De acordo com a Fundação, o momento atual, que conta com a circulação e crescimento rápido de casos devido à variante Ômicron logo após as festas de fim de ano e maior circulação de pessoas, desenha um novo cenário epidemiológico.

Os pesquisadores da Fiocruz destacam a necessidade de acesso, transparência e divulgação das bases de dados e informações para produção de evidências que permitam indicar o isolamento de pessoas infectadas, restringir contatos, bem como apontar tendências da pandemia, por meio de alertas precoces. 

“O  enfrentamento de uma pandemia sem os dados básicos e fundamentais pode ser comparado a dirigir um carro em um nevoeiro, com pouca visibilidade e sem saber o que se pode encontrar adiante. Além disso, vai na contramão de outros países, que passaram a produzir e disponibilizar dados de modo público e transparente para melhor compreender e enfrentar a dinâmica da Covid-19”, ressaltam.

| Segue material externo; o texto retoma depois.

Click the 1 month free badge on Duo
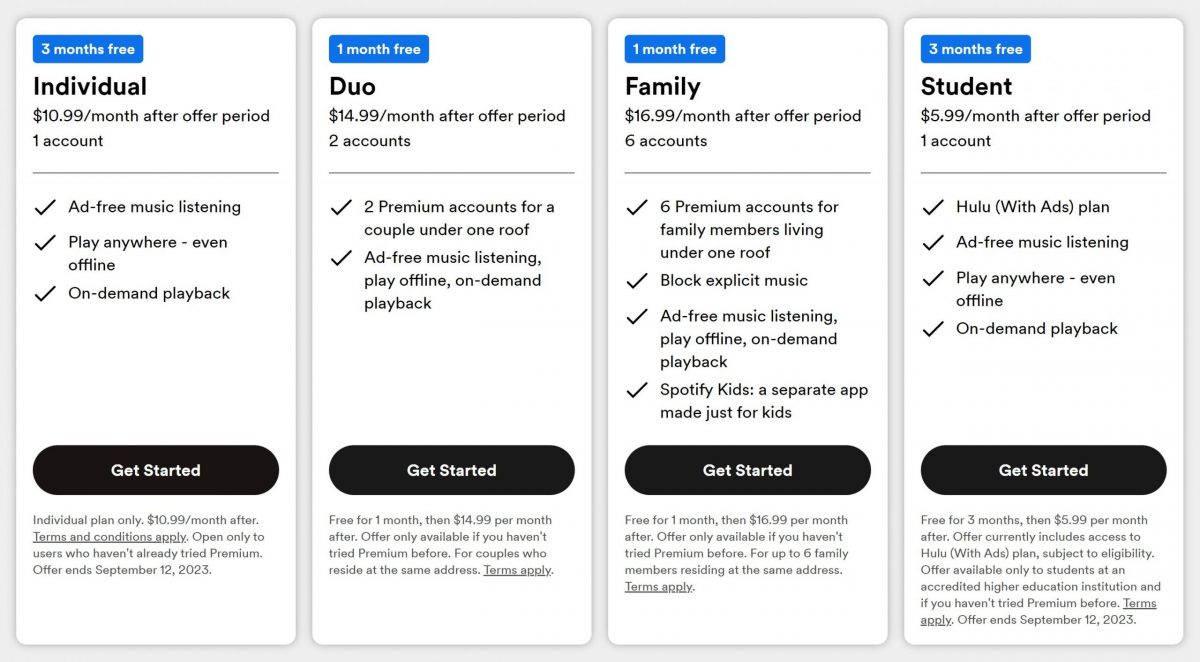This screenshot has width=1200, height=662. pyautogui.click(x=378, y=48)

A análise do Boletim ainda observa que, além do aumento de casos da nova variante, o país apresenta um cenário de epidemia de influenza pelo vírus H3N2. “Elementos como maior circulação de pessoas e eventos com aglomeração nas festas de fim de ano contribuem para impactar negativamente a dinâmica da pandemia e nossa capacidade de enfrentamento, com impactos sobre a saúde da população e o sistema de saúde”, apontam os pesquisadores.

Leitos de UTI

De acordo com a Fiocruz, em comparação aos registros do último dia 20 de dezembro de 2021, os dados relativos a 5 de janeiro de 2022 mostram aumentos significativos no número de pacientes internados nos leitos de UTI. Entre os estados brasileiros, quatro estão na zona de alerta intermediário: Pará (67%), Tocantins (62%), Pernambuco (79%) e Alagoas (68%). Por outro lado, 21 estados e o Distrito Federal encontram-se fora da zona de alerta.

Entre as capitais, três estão na zona de alerta crítico: Fortaleza (85%), Maceió (85%) e Goiânia (97%). Já outras três estão na zona de alerta intermediário: Palmas (66%), Salvador (62%) e Belo Horizonte (73%). 

As demais, com taxas divulgadas, estão fora da zona de alerta, sendo Porto Velho (44%), Rio Branco (10%), Manaus (34%), Macapá (40%), São Luís (30%), Natal (34%), João Pessoa (32%), Vitória (56%), Rio de Janeiro (2%), São Paulo (35%), Curitiba (46%), Florianópolis (42%), Porto Alegre (57%), Campo Grande (47%), Cuiabá (36%) e Brasília (57%).

“As taxas observadas não são comparáveis àquelas verificadas no pior momento da pandemia, há quase um ano, considerando a redução no número de leitos destinados à Covid-19. Ainda é precoce, desta forma, afirmar que há uma nova pressão sobre os leitos de UTI, baseado apenas nos dados disponíveis e apresentados aqui. Entretanto, cabe manter a atenção sobre a evolução do indicador”, ressalta a Fiocruz.